EXTRACT.
::::::::::

But it seems that this new Foundation has developed its powers not along technological lines, as before, but psychological ones, seeking to match the Mule’s telepathic powers and turn them against him. I was almost sad when this segment of the story ended – the Mule reminded me of the Joker in The Dark Knight, the unstoppable force, the insurmountable enemy, easily the series’ most interesting character so far. The Foundation story had become too smug for my liking by the time he came along, and he helped shake things up a bit.

The second part of the story is longer but not quite as engaging. It follows the teenager Arkady Darell, daughter of a famous scientist who is also seeking to destroy the Second Foundation, smashing its telepathy-blocking technology in the wake of the Mule. She hitches a ride to the supposed location of the Second Foundation, only to find it’s not there. There then follows a game of galaxy-sized hide-and-seek as the girl seeks to find the elusive outpost where so many others have failed.

There are double-crosses and surprises galore – sometimes a little too many for their own good. It gets so that with each fresh revelation, you are braced for the “ah-ha-ha-ha!” trump card the Foundation has to play.

In small incerpts, we get to see the shadowy Second Foundation at work, plotting history through their immense, unending equations. Adepts might only provide a line of code or more for this map of history – and consider themselves fortunate. Also striking was the moral question that bothered me about the first two books. If you know exactly how things are going to turn out, and you can twist your opponents and contemporaries this way and that armed with this foreknowledge, then is this a good thing? Of course it isn’t. This book looks at the Foundation with a more critical eye, not casting them as straight up and down good guys. It was welcome, given the Foundation’s series of smart-arsed victories thus far. I kind of wanted the smile taken off their faces.

I would guess that Asimov is looking to Tolstoy for his theoretical model; it would seem that right and wrong, success and failure, triumph and tragedy, all mean absolutely nothing in the face of history. Sometimes it’s simply a current that carries some people along, and drowns others. I accept the idea that we’re all history’s victims in a way, but I’m not sure I like it. With this in mind, I think this is the last time I’ll be checking the Foundation’s sums.

::::::::::

Source data:
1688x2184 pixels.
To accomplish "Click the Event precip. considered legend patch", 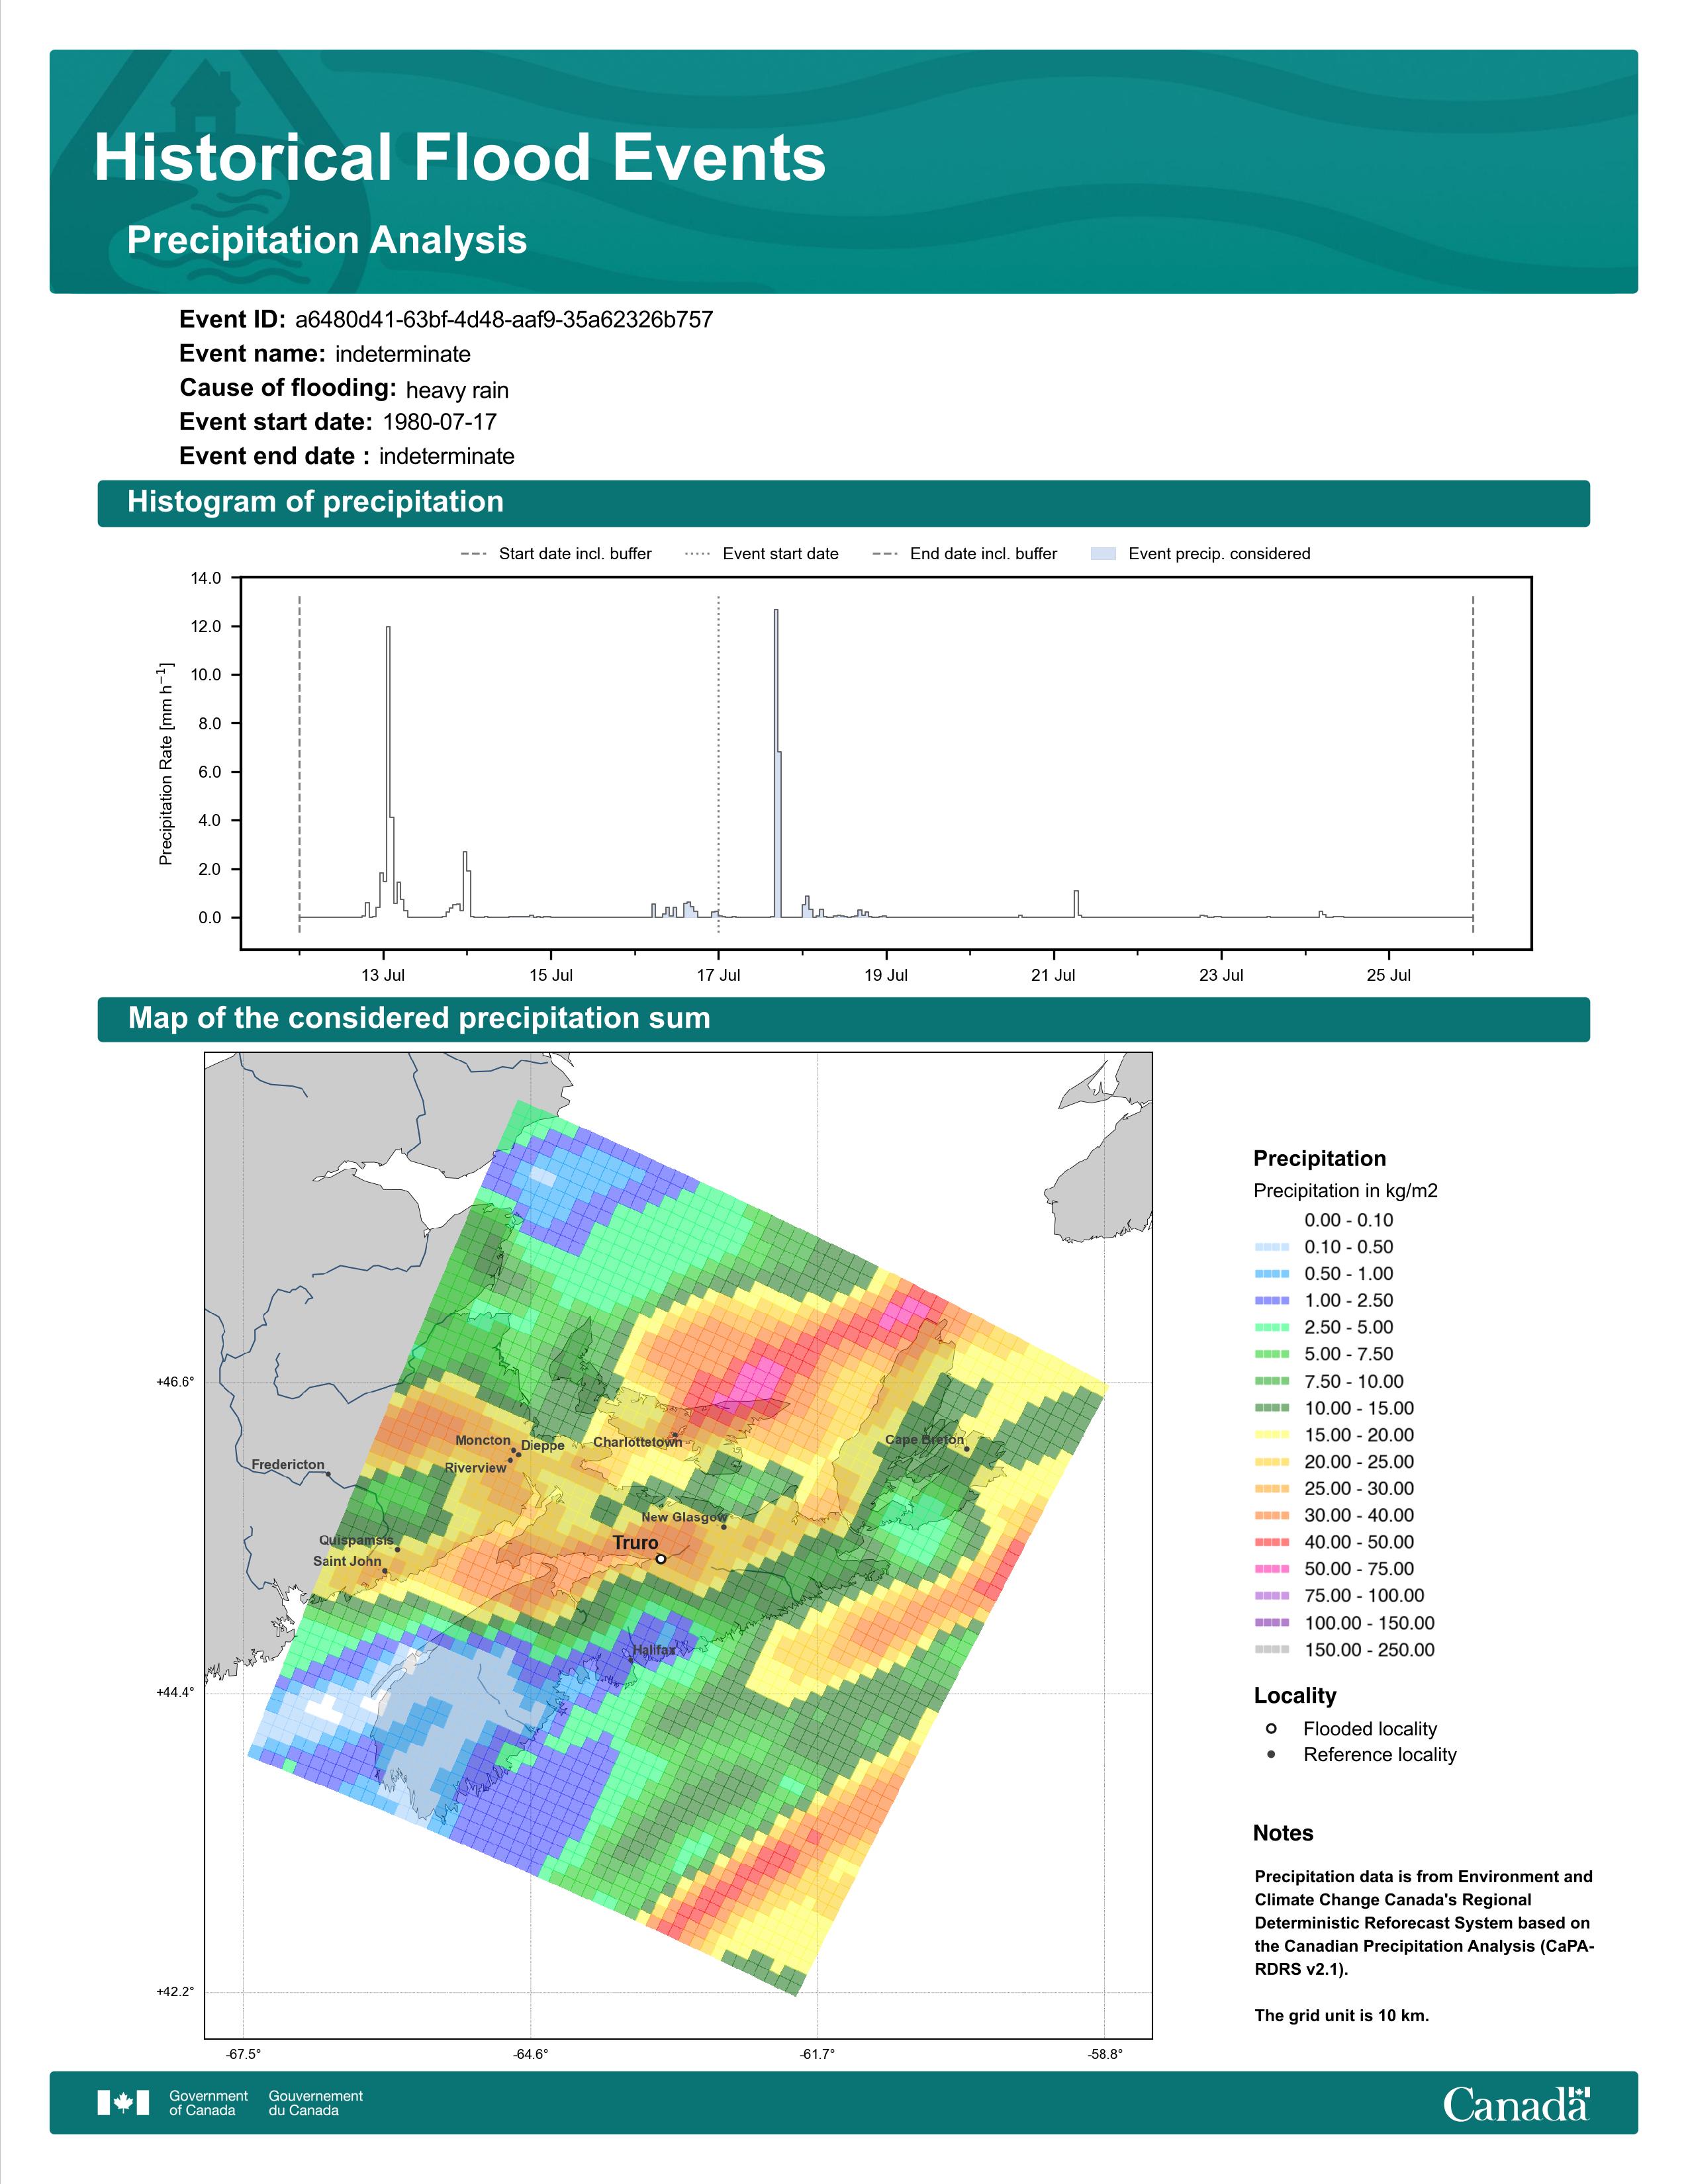I will point(1103,553).

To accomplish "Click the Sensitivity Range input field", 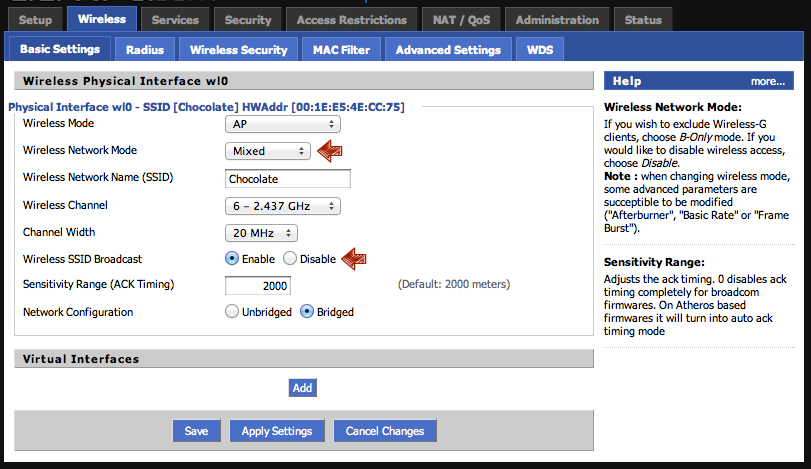I will (258, 286).
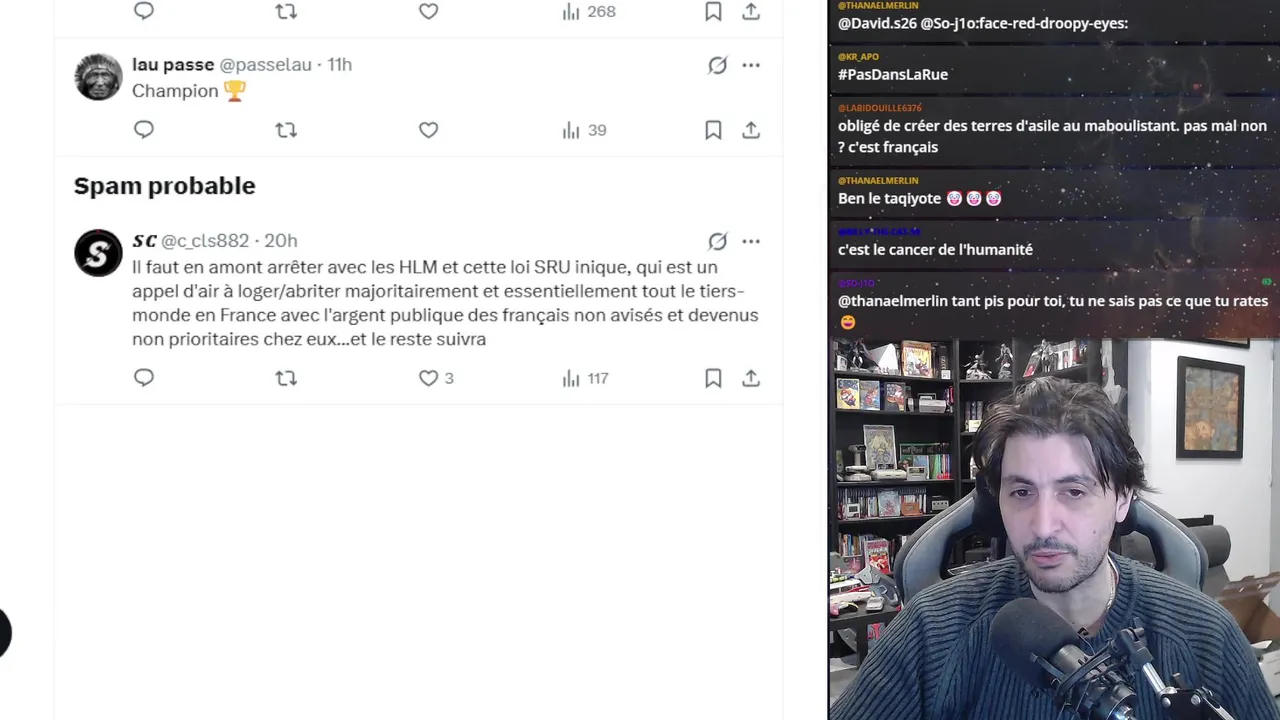Open Grok explain icon on lau passe tweet
Viewport: 1280px width, 720px height.
[x=717, y=65]
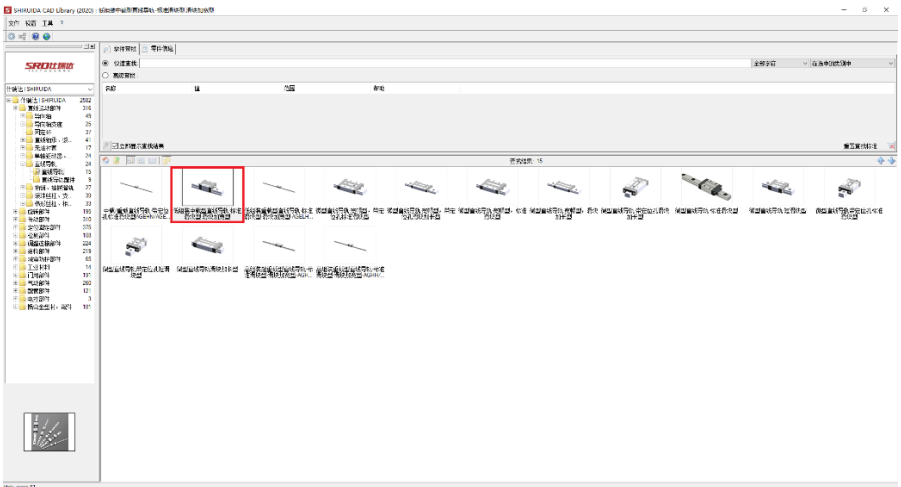901x487 pixels.
Task: Click the globe icon in top toolbar
Action: coord(46,35)
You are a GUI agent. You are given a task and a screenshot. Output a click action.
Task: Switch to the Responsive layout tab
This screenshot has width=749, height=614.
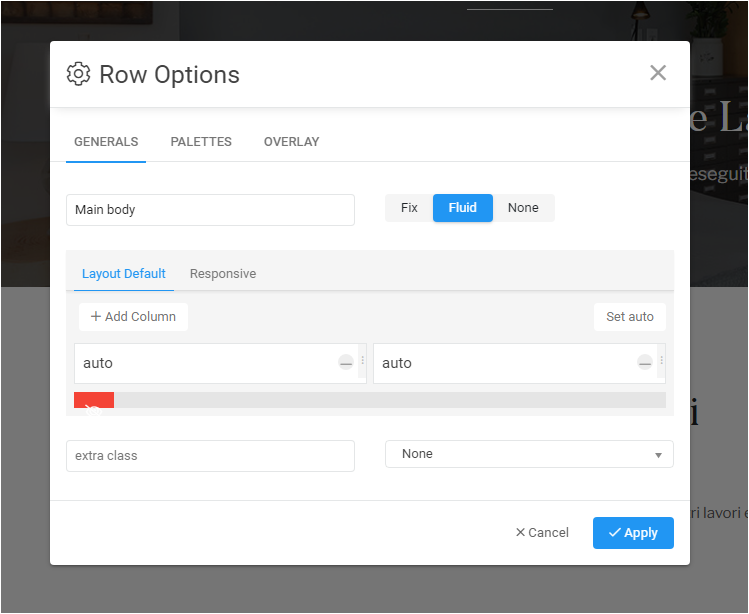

::::::::::

WHAT TO DO.
Copy the book review word for word, starting with "There are double-crosses" and going on through "has to play.".

REPLY.
There are double-crosses and surprises galore – sometimes a little too many for their own good. It gets so that with each fresh revelation, you are braced for the “ah-ha-ha-ha!” trump card the Foundation has to play.